Open up that stretch of oxygen-deprived land
And those oxygen-deprived seeds
Seeds without genetic modifications
Will grow slowly
Within the wounds
(Twelve)
There is no nirvana
In the last month of a year
During the northern hemisphere's harsh winter
You enter a thriving summer
Take this bleak encounter, use tightly woven bamboo
Use a needle to stitch it tightly
To fashion an eyelid
And in the blinking of my lashes
The world will open and close
On your weathered cheek leave quivering fingerprints
Of my present lifetime
(2014.11.17 Los Angeles)
——————
Mei Er, formerly named Gao Shangmei, was born in Jiangsu and now lives in Beijing and London.

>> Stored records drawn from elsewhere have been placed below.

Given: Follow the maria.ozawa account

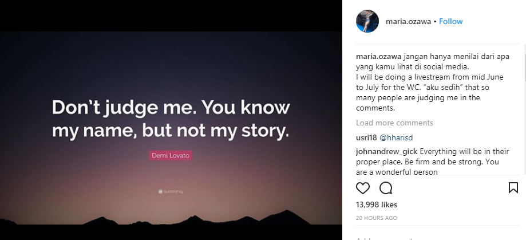Looking at the screenshot, I should point(451,22).
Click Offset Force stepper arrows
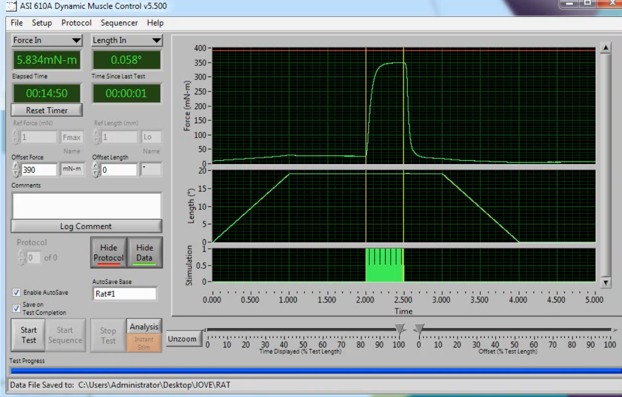The image size is (622, 397). (16, 169)

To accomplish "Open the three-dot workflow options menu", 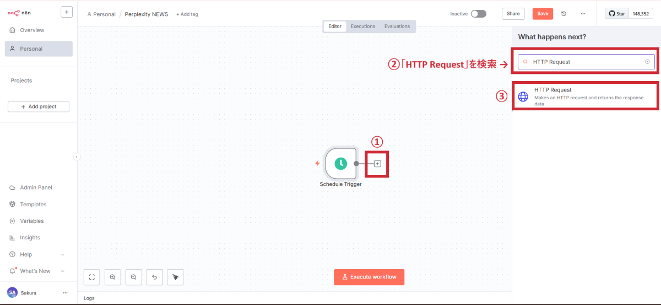I will click(583, 14).
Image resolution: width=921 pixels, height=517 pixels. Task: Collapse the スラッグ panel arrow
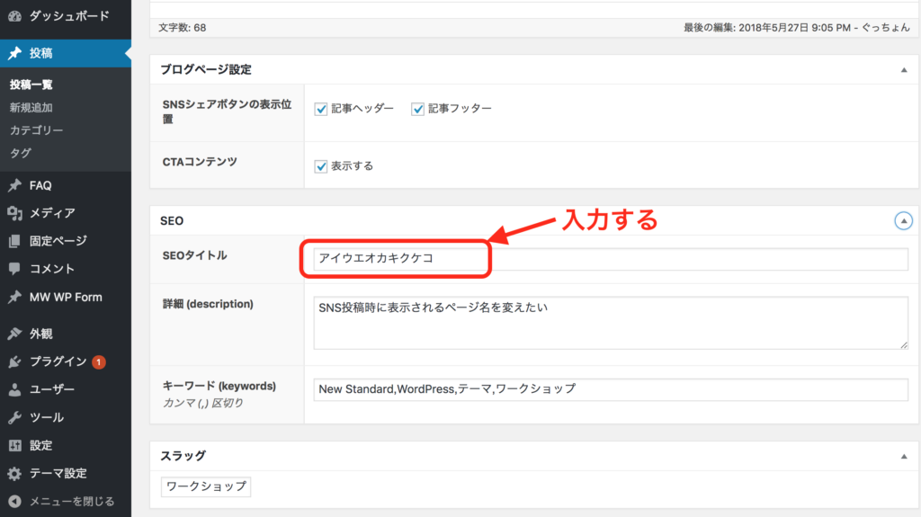903,457
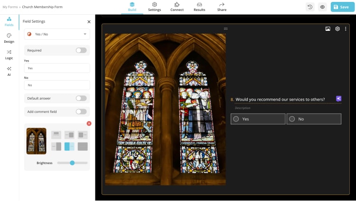Open the Logic panel in sidebar

tap(9, 55)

Chairman of the China “Twelve back” International Poetry Festival, president of Taiwan's "Autumn Water" poetry magazine. She began to publish poems in 1986. She has written poems "The Weight of Sponge", "You and Me", "Behind the Twelve" and so on. Won the "Best Poetry Award for the 4th China Long Poetry Award", the "Top Ten Female Poets in Chinese Poetry Ranking", the "Poetry Creation Award" of the American Academy of Culture and Arts, the 57th China Taiwan Literature and Art Medal, and the 4th Eurasian The Gold Medal of Poetry Creation in the Literary Festival, the Outstanding Poet Award of the First Boao International Poetry Festival, the 2019 Chinese Poetry Spring Festival Gala. The Best Poet Award, the first "Genesis Modern Poetry Award", and was invited to participate in the 30th International Poetry Festival in Medellin, Colombia. Poems have been translated into English, Russian, Japanese, German, Mongolian, Persian, Ukrainian and other languages and published.